__How to complete this task__: Below are records; transcribe each one exactly.

-- Material shown follows --

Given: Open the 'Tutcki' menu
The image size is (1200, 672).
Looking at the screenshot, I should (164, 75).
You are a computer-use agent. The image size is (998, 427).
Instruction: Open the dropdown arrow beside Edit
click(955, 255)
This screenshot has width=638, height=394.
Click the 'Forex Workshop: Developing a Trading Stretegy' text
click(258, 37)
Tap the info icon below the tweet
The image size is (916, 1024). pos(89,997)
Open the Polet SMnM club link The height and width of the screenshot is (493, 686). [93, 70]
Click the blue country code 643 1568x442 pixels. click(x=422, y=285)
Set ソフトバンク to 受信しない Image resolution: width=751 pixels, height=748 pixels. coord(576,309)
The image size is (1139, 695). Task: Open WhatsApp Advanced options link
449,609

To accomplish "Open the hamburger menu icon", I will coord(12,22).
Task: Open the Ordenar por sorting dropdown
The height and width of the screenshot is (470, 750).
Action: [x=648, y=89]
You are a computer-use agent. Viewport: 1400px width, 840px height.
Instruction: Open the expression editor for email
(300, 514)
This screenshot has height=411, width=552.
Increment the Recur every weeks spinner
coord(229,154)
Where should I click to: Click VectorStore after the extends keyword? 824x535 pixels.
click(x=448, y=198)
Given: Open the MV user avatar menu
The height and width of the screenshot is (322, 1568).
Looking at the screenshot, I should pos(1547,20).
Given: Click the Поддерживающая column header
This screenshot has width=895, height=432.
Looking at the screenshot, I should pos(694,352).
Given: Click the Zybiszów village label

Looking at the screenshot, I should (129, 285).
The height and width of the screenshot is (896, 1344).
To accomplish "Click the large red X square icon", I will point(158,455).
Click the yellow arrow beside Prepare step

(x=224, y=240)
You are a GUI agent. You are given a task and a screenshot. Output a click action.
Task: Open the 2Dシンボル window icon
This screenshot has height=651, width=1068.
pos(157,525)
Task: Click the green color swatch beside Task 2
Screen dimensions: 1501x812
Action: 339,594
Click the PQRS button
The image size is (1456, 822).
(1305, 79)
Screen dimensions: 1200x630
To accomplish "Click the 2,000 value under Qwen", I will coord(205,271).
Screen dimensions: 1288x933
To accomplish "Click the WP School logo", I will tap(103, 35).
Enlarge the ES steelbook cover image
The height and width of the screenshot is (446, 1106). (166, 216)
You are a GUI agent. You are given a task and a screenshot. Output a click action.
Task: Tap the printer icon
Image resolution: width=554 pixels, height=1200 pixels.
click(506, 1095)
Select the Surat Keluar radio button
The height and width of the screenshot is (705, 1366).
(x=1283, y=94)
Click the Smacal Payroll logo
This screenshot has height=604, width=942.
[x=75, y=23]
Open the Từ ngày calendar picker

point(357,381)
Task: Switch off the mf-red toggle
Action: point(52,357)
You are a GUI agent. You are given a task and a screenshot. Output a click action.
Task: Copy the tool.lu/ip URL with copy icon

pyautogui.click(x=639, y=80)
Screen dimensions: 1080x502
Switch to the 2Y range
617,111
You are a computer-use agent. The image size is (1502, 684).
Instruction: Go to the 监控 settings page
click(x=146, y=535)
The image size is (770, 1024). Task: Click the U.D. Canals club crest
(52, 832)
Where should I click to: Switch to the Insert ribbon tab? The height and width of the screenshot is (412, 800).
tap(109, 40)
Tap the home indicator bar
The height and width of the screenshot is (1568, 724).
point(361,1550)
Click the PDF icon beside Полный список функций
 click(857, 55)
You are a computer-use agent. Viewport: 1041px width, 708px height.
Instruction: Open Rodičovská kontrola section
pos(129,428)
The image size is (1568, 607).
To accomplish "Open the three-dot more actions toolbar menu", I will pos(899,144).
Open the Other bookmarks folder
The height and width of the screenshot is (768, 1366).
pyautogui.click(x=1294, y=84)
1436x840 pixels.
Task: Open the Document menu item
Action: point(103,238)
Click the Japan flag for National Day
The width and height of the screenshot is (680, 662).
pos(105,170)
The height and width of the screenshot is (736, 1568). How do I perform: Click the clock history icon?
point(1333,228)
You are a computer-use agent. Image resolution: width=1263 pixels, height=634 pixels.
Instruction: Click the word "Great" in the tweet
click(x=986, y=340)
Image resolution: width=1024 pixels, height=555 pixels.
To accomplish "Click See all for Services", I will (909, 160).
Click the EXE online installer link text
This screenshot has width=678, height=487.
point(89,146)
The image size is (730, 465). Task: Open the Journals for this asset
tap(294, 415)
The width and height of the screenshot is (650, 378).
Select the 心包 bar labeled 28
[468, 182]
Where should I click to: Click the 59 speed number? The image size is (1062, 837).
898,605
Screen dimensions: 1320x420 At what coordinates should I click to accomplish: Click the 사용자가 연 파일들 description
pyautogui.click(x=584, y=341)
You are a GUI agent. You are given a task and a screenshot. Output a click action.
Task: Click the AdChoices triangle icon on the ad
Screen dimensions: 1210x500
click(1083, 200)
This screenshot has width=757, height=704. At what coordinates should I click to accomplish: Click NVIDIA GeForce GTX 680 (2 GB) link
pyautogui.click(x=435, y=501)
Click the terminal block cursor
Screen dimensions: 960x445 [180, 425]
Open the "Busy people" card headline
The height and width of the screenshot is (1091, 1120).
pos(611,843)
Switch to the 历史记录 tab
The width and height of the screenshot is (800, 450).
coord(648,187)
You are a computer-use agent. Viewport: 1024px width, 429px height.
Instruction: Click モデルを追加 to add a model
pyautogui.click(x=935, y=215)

-- Material shown concluded --

__Task answer__:
Given: Open the 'Tutcki' menu
The image size is (1200, 672).
Looking at the screenshot, I should (164, 75).
You are a computer-use agent. The image size is (998, 427).
Instruction: Open the dropdown arrow beside Edit
click(955, 255)
This screenshot has width=638, height=394.
Click the 'Forex Workshop: Developing a Trading Stretegy' text
click(258, 37)
Tap the info icon below the tweet
The image size is (916, 1024). pos(89,997)
Open the Polet SMnM club link The height and width of the screenshot is (493, 686). [93, 70]
Click the blue country code 643 1568x442 pixels. click(x=422, y=285)
Set ソフトバンク to 受信しない Image resolution: width=751 pixels, height=748 pixels. coord(576,309)
The image size is (1139, 695). Task: Open WhatsApp Advanced options link
449,609

To accomplish "Open the hamburger menu icon", I will coord(12,22).
Task: Open the Ordenar por sorting dropdown
The height and width of the screenshot is (470, 750).
Action: [x=648, y=89]
You are a computer-use agent. Viewport: 1400px width, 840px height.
Instruction: Open the expression editor for email
(300, 514)
This screenshot has height=411, width=552.
Increment the Recur every weeks spinner
coord(229,154)
Where should I click to: Click VectorStore after the extends keyword? 824x535 pixels.
click(x=448, y=198)
Given: Open the MV user avatar menu
The height and width of the screenshot is (322, 1568).
Looking at the screenshot, I should pos(1547,20).
Given: Click the Поддерживающая column header
This screenshot has width=895, height=432.
Looking at the screenshot, I should pos(694,352).
Given: Click the Zybiszów village label

Looking at the screenshot, I should (129, 285).
The height and width of the screenshot is (896, 1344).
To accomplish "Click the large red X square icon", I will point(158,455).
Click the yellow arrow beside Prepare step

(x=224, y=240)
You are a GUI agent. You are given a task and a screenshot. Output a click action.
Task: Open the 2Dシンボル window icon
This screenshot has height=651, width=1068.
pos(157,525)
Task: Click the green color swatch beside Task 2
Screen dimensions: 1501x812
Action: 339,594
Click the PQRS button
The image size is (1456, 822).
(1305, 79)
Screen dimensions: 1200x630
To accomplish "Click the 2,000 value under Qwen", I will coord(205,271).
Screen dimensions: 1288x933
To accomplish "Click the WP School logo", I will tap(103, 35).
Enlarge the ES steelbook cover image
The height and width of the screenshot is (446, 1106). (166, 216)
You are a GUI agent. You are given a task and a screenshot. Output a click action.
Task: Tap the printer icon
Image resolution: width=554 pixels, height=1200 pixels.
click(506, 1095)
Select the Surat Keluar radio button
The height and width of the screenshot is (705, 1366).
(x=1283, y=94)
Click the Smacal Payroll logo
This screenshot has height=604, width=942.
[x=75, y=23]
Open the Từ ngày calendar picker

point(357,381)
Task: Switch off the mf-red toggle
Action: point(52,357)
You are a GUI agent. You are given a task and a screenshot. Output a click action.
Task: Copy the tool.lu/ip URL with copy icon

pyautogui.click(x=639, y=80)
Screen dimensions: 1080x502
Switch to the 2Y range
617,111
You are a computer-use agent. The image size is (1502, 684).
Instruction: Go to the 监控 settings page
click(x=146, y=535)
The image size is (770, 1024). Task: Click the U.D. Canals club crest
(52, 832)
Where should I click to: Switch to the Insert ribbon tab? The height and width of the screenshot is (412, 800).
tap(109, 40)
Tap the home indicator bar
The height and width of the screenshot is (1568, 724).
point(361,1550)
Click the PDF icon beside Полный список функций
 click(857, 55)
You are a computer-use agent. Viewport: 1041px width, 708px height.
Instruction: Open Rodičovská kontrola section
pos(129,428)
The image size is (1568, 607).
To accomplish "Open the three-dot more actions toolbar menu", I will pos(899,144).
Open the Other bookmarks folder
The height and width of the screenshot is (768, 1366).
pyautogui.click(x=1294, y=84)
1436x840 pixels.
Task: Open the Document menu item
Action: point(103,238)
Click the Japan flag for National Day
The width and height of the screenshot is (680, 662).
pos(105,170)
The height and width of the screenshot is (736, 1568). How do I perform: Click the clock history icon?
point(1333,228)
You are a computer-use agent. Image resolution: width=1263 pixels, height=634 pixels.
Instruction: Click the word "Great" in the tweet
click(x=986, y=340)
Image resolution: width=1024 pixels, height=555 pixels.
To accomplish "Click See all for Services", I will (909, 160).
Click the EXE online installer link text
This screenshot has width=678, height=487.
point(89,146)
The image size is (730, 465). Task: Open the Journals for this asset
tap(294, 415)
The width and height of the screenshot is (650, 378).
Select the 心包 bar labeled 28
[468, 182]
Where should I click to: Click the 59 speed number? The image size is (1062, 837).
898,605
Screen dimensions: 1320x420 At what coordinates should I click to accomplish: Click the 사용자가 연 파일들 description
pyautogui.click(x=584, y=341)
You are a GUI agent. You are given a task and a screenshot. Output a click action.
Task: Click the AdChoices triangle icon on the ad
Screen dimensions: 1210x500
click(1083, 200)
This screenshot has width=757, height=704. At what coordinates should I click to accomplish: Click NVIDIA GeForce GTX 680 (2 GB) link
pyautogui.click(x=435, y=501)
Click the terminal block cursor
Screen dimensions: 960x445 [180, 425]
Open the "Busy people" card headline
The height and width of the screenshot is (1091, 1120).
pos(611,843)
Switch to the 历史记录 tab
The width and height of the screenshot is (800, 450).
coord(648,187)
You are a computer-use agent. Viewport: 1024px width, 429px height.
Instruction: Click モデルを追加 to add a model
pyautogui.click(x=935, y=215)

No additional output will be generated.